__Passage shown__.
● ● ● ●
To marry or not to marry?
…is that even a question?
There was a time in my life, before meeting Cheyanne, that I whole heartedly would have said: “No, that’s not even a question.”
Meaning the answer is obviously a NO. Marriage was not necessary to me.
But now, two years later, I still whole heartedly say: “Not even a question.”
The only difference is, that the former answer was “no”, and the last answer was “yes”.
So what changed?
Follow along as I’ll explain this shift in answers.
If you would’ve told me on the first day of meeting Cheyanne that we would’ve been married three months later, I would’ve called you nuts.
And yet, as we were long-distance dating and getting to know each other through facetime, it actually didn’t take long before the M-word got mentioned.
In looking back, we both thank Chey’s cousin for getting that conversation started. But back then, without any doubt in my mind, my answer was: “Are yOu cRaZY?!?!”
● ● ● ●
__Extracted information__.
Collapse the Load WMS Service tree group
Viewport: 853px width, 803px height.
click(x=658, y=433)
● ● ● ●
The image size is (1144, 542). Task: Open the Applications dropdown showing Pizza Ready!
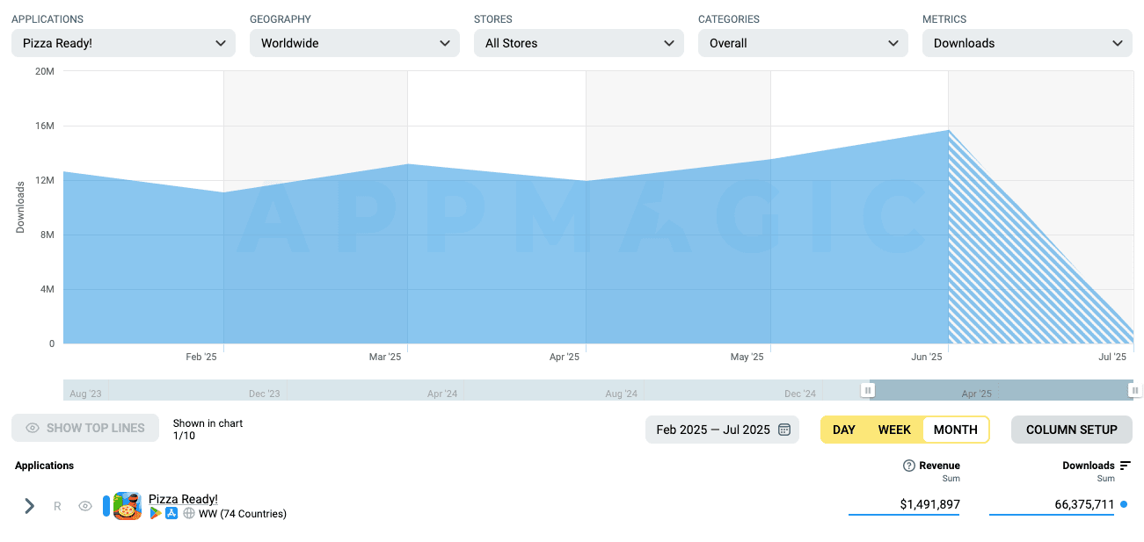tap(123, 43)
● ● ● ●
__What the exercise asks__.
In the post above about whether to marry, why does the writer say that, looking back, both of them thank Chey's cousin?

__Completed exercise__.
They thank the cousin for getting the conversation about marriage started.